Place Mill from the Quay

There were two other larger and more valuable mills in the locality; Holdenhurst Mill, owned by the King and later known as Throop Mill , which was worth fifteen shillings and Hugh’s Mill at Knapp which was worth twenty shillings. At that time Holdenhurst and Knapp were separate manors and their only connection with Christchurch was that they were in the same administrative area known as a hundred which was a sub-division of the shire. 
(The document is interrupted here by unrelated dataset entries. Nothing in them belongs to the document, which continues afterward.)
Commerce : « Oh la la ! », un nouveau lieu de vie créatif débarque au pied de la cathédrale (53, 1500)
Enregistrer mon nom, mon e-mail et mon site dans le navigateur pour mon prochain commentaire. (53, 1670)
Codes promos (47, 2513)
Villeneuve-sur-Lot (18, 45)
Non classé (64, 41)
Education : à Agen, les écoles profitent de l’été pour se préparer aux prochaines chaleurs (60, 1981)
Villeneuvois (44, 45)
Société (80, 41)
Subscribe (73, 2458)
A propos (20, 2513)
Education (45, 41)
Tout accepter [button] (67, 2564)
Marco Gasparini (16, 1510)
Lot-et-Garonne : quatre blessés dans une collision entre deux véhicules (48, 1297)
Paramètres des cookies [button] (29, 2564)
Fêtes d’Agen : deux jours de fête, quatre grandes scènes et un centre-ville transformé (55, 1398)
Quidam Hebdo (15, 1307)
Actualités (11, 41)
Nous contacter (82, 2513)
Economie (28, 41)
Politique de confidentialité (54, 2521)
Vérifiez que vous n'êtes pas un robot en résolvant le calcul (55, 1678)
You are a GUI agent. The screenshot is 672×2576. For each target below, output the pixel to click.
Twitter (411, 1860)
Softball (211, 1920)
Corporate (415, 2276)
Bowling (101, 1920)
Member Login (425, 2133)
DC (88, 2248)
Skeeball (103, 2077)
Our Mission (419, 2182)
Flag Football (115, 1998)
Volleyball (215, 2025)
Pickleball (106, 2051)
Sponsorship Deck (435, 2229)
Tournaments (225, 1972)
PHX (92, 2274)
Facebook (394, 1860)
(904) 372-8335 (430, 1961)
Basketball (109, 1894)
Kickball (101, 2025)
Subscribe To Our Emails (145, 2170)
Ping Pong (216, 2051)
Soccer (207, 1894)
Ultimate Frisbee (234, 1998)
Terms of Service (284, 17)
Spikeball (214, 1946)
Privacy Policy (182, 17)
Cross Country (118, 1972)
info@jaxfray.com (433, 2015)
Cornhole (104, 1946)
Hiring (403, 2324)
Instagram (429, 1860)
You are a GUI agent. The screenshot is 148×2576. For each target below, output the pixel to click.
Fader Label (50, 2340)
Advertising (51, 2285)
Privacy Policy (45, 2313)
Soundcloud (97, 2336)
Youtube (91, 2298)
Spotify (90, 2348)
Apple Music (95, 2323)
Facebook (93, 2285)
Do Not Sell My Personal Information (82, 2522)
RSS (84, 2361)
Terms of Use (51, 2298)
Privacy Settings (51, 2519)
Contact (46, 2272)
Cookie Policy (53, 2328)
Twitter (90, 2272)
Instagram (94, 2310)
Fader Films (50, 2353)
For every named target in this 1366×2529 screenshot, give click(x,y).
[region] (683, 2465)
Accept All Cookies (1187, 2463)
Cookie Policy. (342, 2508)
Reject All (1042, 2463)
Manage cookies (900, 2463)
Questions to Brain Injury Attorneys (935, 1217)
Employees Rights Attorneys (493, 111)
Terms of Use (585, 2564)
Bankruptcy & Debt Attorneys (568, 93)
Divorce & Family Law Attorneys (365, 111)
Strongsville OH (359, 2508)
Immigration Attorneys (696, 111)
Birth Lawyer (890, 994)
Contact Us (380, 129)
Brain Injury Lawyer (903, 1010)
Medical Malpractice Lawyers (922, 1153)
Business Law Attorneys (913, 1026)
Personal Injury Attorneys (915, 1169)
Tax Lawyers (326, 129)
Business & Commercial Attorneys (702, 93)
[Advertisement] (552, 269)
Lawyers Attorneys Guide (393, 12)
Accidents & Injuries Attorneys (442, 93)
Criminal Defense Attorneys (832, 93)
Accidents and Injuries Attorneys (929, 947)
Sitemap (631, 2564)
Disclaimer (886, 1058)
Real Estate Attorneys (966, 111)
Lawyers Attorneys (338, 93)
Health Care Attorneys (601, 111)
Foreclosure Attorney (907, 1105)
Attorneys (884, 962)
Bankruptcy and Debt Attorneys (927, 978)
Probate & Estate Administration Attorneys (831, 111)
The Normans took over the old Saxon administrative system of  hundreds, which had been in existence since at least the early 10th century. The Saxons had named the hundred around Christchurch “Egheiete” which means “Edgegate”. Some of the hundreds are known to have been named after the location of the site for the monthly open-air meeting or “Moot” so Edgate could mean that the meeting place was near to the gate of the burh of Tuinam with the burh having been established by c915 A.D.